#### Exercise instructions
Only the lines from the line holding "You are a computer-use" through the final line of the entries below are to be returned, exactly as they stand.

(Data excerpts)
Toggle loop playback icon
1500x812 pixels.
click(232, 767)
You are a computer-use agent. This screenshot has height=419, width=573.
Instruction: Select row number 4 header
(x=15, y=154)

#### Solution for this problem
You are a computer-use agent. This screenshot has height=419, width=573.
Instruction: Select row number 4 header
(x=15, y=154)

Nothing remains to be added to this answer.